Task statement:
The records that follow are to be reproduced verbatim.

Extracted data:
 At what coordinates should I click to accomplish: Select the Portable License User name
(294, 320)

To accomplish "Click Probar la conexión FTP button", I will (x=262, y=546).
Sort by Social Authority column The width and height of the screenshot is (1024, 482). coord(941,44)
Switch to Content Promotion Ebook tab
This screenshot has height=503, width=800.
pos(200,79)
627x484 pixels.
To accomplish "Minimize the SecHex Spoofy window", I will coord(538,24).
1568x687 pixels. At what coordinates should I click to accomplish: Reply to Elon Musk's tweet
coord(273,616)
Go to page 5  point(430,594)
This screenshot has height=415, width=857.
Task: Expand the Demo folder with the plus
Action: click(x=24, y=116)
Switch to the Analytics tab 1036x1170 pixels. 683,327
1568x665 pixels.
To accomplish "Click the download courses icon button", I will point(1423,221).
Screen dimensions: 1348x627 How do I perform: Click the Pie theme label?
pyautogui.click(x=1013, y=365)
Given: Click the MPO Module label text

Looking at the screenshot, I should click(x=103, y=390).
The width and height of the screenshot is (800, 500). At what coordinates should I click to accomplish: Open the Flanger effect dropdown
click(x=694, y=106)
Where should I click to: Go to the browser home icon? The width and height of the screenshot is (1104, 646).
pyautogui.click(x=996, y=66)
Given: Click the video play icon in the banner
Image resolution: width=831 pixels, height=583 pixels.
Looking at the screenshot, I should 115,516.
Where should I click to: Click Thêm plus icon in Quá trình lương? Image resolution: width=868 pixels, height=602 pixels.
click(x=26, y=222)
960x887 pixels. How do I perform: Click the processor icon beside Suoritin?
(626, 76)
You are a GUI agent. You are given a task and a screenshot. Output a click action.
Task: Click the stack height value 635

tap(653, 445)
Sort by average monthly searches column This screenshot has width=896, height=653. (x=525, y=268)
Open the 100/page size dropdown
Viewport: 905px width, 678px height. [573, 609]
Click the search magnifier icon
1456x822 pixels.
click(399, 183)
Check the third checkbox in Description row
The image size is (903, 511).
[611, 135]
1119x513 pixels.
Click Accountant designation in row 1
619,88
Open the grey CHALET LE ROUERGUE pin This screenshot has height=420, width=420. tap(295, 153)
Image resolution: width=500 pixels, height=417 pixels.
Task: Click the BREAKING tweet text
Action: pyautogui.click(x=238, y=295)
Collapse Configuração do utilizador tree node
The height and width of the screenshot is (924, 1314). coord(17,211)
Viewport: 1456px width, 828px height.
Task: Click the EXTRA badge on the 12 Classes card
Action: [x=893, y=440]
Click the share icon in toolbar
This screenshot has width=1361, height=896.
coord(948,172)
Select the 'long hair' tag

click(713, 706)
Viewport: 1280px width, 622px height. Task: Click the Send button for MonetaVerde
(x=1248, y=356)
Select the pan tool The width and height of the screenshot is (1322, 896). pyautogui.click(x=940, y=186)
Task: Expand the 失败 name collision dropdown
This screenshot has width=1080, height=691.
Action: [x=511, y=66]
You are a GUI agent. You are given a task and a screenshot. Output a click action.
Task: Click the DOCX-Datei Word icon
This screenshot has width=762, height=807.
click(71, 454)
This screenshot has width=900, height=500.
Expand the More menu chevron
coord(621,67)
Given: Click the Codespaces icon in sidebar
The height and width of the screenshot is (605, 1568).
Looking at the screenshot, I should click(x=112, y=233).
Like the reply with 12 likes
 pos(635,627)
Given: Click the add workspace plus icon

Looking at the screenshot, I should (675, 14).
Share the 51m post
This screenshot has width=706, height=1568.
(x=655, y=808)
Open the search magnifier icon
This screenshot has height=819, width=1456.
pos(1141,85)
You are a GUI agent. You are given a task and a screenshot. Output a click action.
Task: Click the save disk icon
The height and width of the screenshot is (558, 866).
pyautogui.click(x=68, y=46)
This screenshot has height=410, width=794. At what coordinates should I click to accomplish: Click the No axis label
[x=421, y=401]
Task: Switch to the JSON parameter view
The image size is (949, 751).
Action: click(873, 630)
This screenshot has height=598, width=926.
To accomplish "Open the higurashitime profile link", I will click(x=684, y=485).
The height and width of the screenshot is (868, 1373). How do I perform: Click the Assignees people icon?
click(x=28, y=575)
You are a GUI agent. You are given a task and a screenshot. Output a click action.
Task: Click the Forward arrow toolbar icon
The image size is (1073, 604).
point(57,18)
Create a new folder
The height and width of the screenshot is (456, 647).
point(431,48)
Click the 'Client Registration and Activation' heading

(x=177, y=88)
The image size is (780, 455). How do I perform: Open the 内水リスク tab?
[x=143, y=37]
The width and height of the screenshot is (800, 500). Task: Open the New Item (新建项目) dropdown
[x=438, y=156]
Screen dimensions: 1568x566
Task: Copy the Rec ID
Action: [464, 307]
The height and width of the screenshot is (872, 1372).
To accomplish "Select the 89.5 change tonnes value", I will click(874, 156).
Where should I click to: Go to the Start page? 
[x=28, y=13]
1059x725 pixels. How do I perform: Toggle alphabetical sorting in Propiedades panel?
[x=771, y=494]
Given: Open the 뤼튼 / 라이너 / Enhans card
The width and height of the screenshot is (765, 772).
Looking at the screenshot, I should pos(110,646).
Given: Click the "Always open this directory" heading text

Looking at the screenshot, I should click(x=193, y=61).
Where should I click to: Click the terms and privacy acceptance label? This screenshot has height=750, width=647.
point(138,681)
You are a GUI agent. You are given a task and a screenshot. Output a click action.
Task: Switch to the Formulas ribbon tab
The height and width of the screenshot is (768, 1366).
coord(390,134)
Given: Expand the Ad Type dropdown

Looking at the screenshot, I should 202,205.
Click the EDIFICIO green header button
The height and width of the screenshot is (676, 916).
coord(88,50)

Written response:
 At what coordinates should I click to accomplish: Select the Portable License User name
(294, 320)

To accomplish "Click Probar la conexión FTP button", I will (x=262, y=546).
Sort by Social Authority column The width and height of the screenshot is (1024, 482). coord(941,44)
Switch to Content Promotion Ebook tab
This screenshot has height=503, width=800.
pos(200,79)
627x484 pixels.
To accomplish "Minimize the SecHex Spoofy window", I will coord(538,24).
1568x687 pixels. At what coordinates should I click to accomplish: Reply to Elon Musk's tweet
coord(273,616)
Go to page 5  point(430,594)
This screenshot has height=415, width=857.
Task: Expand the Demo folder with the plus
Action: click(x=24, y=116)
Switch to the Analytics tab 1036x1170 pixels. 683,327
1568x665 pixels.
To accomplish "Click the download courses icon button", I will point(1423,221).
Screen dimensions: 1348x627 How do I perform: Click the Pie theme label?
pyautogui.click(x=1013, y=365)
Given: Click the MPO Module label text

Looking at the screenshot, I should click(x=103, y=390).
The width and height of the screenshot is (800, 500). At what coordinates should I click to accomplish: Open the Flanger effect dropdown
click(x=694, y=106)
Where should I click to: Go to the browser home icon? The width and height of the screenshot is (1104, 646).
pyautogui.click(x=996, y=66)
Given: Click the video play icon in the banner
Image resolution: width=831 pixels, height=583 pixels.
Looking at the screenshot, I should 115,516.
Where should I click to: Click Thêm plus icon in Quá trình lương? Image resolution: width=868 pixels, height=602 pixels.
click(x=26, y=222)
960x887 pixels. How do I perform: Click the processor icon beside Suoritin?
(626, 76)
You are a GUI agent. You are given a task and a screenshot. Output a click action.
Task: Click the stack height value 635

tap(653, 445)
Sort by average monthly searches column This screenshot has width=896, height=653. (x=525, y=268)
Open the 100/page size dropdown
Viewport: 905px width, 678px height. [573, 609]
Click the search magnifier icon
1456x822 pixels.
click(399, 183)
Check the third checkbox in Description row
The image size is (903, 511).
[611, 135]
1119x513 pixels.
Click Accountant designation in row 1
619,88
Open the grey CHALET LE ROUERGUE pin This screenshot has height=420, width=420. tap(295, 153)
Image resolution: width=500 pixels, height=417 pixels.
Task: Click the BREAKING tweet text
Action: pyautogui.click(x=238, y=295)
Collapse Configuração do utilizador tree node
The height and width of the screenshot is (924, 1314). coord(17,211)
Viewport: 1456px width, 828px height.
Task: Click the EXTRA badge on the 12 Classes card
Action: [x=893, y=440]
Click the share icon in toolbar
This screenshot has width=1361, height=896.
coord(948,172)
Select the 'long hair' tag

click(713, 706)
Viewport: 1280px width, 622px height. Task: Click the Send button for MonetaVerde
(x=1248, y=356)
Select the pan tool The width and height of the screenshot is (1322, 896). pyautogui.click(x=940, y=186)
Task: Expand the 失败 name collision dropdown
This screenshot has width=1080, height=691.
Action: [x=511, y=66]
You are a GUI agent. You are given a task and a screenshot. Output a click action.
Task: Click the DOCX-Datei Word icon
This screenshot has width=762, height=807.
click(71, 454)
This screenshot has width=900, height=500.
Expand the More menu chevron
coord(621,67)
Given: Click the Codespaces icon in sidebar
The height and width of the screenshot is (605, 1568).
Looking at the screenshot, I should click(x=112, y=233).
Like the reply with 12 likes
 pos(635,627)
Given: Click the add workspace plus icon

Looking at the screenshot, I should (675, 14).
Share the 51m post
This screenshot has width=706, height=1568.
(x=655, y=808)
Open the search magnifier icon
This screenshot has height=819, width=1456.
pos(1141,85)
You are a GUI agent. You are given a task and a screenshot. Output a click action.
Task: Click the save disk icon
The height and width of the screenshot is (558, 866).
pyautogui.click(x=68, y=46)
This screenshot has height=410, width=794. At what coordinates should I click to accomplish: Click the No axis label
[x=421, y=401]
Task: Switch to the JSON parameter view
The image size is (949, 751).
Action: click(873, 630)
This screenshot has height=598, width=926.
To accomplish "Open the higurashitime profile link", I will click(x=684, y=485).
The height and width of the screenshot is (868, 1373). How do I perform: Click the Assignees people icon?
click(x=28, y=575)
You are a GUI agent. You are given a task and a screenshot. Output a click action.
Task: Click the Forward arrow toolbar icon
The image size is (1073, 604).
point(57,18)
Create a new folder
The height and width of the screenshot is (456, 647).
point(431,48)
Click the 'Client Registration and Activation' heading

(x=177, y=88)
The image size is (780, 455). How do I perform: Open the 内水リスク tab?
[x=143, y=37]
The width and height of the screenshot is (800, 500). Task: Open the New Item (新建项目) dropdown
[x=438, y=156]
Screen dimensions: 1568x566
Task: Copy the Rec ID
Action: [464, 307]
The height and width of the screenshot is (872, 1372).
To accomplish "Select the 89.5 change tonnes value", I will click(874, 156).
Where should I click to: Go to the Start page? 
[x=28, y=13]
1059x725 pixels. How do I perform: Toggle alphabetical sorting in Propiedades panel?
[x=771, y=494]
Given: Open the 뤼튼 / 라이너 / Enhans card
The width and height of the screenshot is (765, 772).
Looking at the screenshot, I should pos(110,646).
Given: Click the "Always open this directory" heading text

Looking at the screenshot, I should click(x=193, y=61).
Where should I click to: Click the terms and privacy acceptance label? This screenshot has height=750, width=647.
point(138,681)
You are a GUI agent. You are given a task and a screenshot. Output a click action.
Task: Switch to the Formulas ribbon tab
The height and width of the screenshot is (768, 1366).
coord(390,134)
Given: Expand the Ad Type dropdown

Looking at the screenshot, I should 202,205.
Click the EDIFICIO green header button
The height and width of the screenshot is (676, 916).
coord(88,50)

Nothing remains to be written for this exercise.